Stored data:
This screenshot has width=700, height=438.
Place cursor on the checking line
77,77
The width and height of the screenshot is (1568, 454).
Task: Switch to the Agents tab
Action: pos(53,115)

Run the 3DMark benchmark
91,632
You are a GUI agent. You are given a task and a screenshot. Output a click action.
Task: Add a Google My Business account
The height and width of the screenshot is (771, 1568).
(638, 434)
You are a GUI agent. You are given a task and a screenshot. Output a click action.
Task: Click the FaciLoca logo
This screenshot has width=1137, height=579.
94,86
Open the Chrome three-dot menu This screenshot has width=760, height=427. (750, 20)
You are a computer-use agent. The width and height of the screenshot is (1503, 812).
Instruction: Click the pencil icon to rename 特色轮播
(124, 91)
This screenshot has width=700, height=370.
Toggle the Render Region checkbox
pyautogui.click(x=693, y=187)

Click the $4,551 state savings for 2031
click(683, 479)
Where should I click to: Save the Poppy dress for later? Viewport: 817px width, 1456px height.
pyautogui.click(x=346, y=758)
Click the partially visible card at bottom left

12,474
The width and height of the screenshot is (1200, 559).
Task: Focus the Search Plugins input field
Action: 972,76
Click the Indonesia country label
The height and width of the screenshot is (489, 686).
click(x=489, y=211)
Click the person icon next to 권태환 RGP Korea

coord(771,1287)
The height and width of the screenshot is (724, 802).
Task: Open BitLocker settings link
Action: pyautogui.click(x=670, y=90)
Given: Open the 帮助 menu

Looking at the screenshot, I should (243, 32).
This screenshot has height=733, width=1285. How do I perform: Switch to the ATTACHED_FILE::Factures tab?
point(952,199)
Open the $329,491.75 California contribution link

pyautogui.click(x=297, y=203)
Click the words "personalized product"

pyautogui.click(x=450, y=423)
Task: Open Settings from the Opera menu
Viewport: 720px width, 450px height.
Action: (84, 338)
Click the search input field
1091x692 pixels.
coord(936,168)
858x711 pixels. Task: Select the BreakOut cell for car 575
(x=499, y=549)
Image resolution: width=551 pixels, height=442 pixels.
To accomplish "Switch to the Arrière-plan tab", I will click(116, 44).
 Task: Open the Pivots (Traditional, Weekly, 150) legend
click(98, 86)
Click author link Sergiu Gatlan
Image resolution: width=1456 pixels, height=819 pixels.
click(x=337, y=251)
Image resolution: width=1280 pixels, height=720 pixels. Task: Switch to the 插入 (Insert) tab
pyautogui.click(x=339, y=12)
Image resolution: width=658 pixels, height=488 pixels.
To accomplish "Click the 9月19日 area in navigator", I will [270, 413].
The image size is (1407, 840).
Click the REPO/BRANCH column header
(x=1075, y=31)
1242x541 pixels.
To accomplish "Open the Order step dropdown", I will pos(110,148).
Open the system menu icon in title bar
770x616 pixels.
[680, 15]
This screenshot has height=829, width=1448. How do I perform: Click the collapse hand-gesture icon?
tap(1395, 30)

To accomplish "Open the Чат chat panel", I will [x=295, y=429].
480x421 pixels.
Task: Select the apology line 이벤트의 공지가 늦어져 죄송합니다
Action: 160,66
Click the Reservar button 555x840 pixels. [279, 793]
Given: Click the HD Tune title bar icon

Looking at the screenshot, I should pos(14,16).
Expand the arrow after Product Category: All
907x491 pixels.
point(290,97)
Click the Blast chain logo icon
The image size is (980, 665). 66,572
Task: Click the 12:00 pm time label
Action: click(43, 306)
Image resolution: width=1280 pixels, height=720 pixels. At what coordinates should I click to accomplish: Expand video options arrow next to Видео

**REQUIREMENT**.
Output the line containing "Given: Click the HD Tune title bar icon" and every line after it through the final line of the records above, exactly as written and nothing else.

**TASK SOLUTION**.
Given: Click the HD Tune title bar icon

Looking at the screenshot, I should pos(14,16).
Expand the arrow after Product Category: All
907x491 pixels.
point(290,97)
Click the Blast chain logo icon
The image size is (980, 665). 66,572
Task: Click the 12:00 pm time label
Action: click(43, 306)
Image resolution: width=1280 pixels, height=720 pixels. At what coordinates should I click to accomplish: Expand video options arrow next to Видео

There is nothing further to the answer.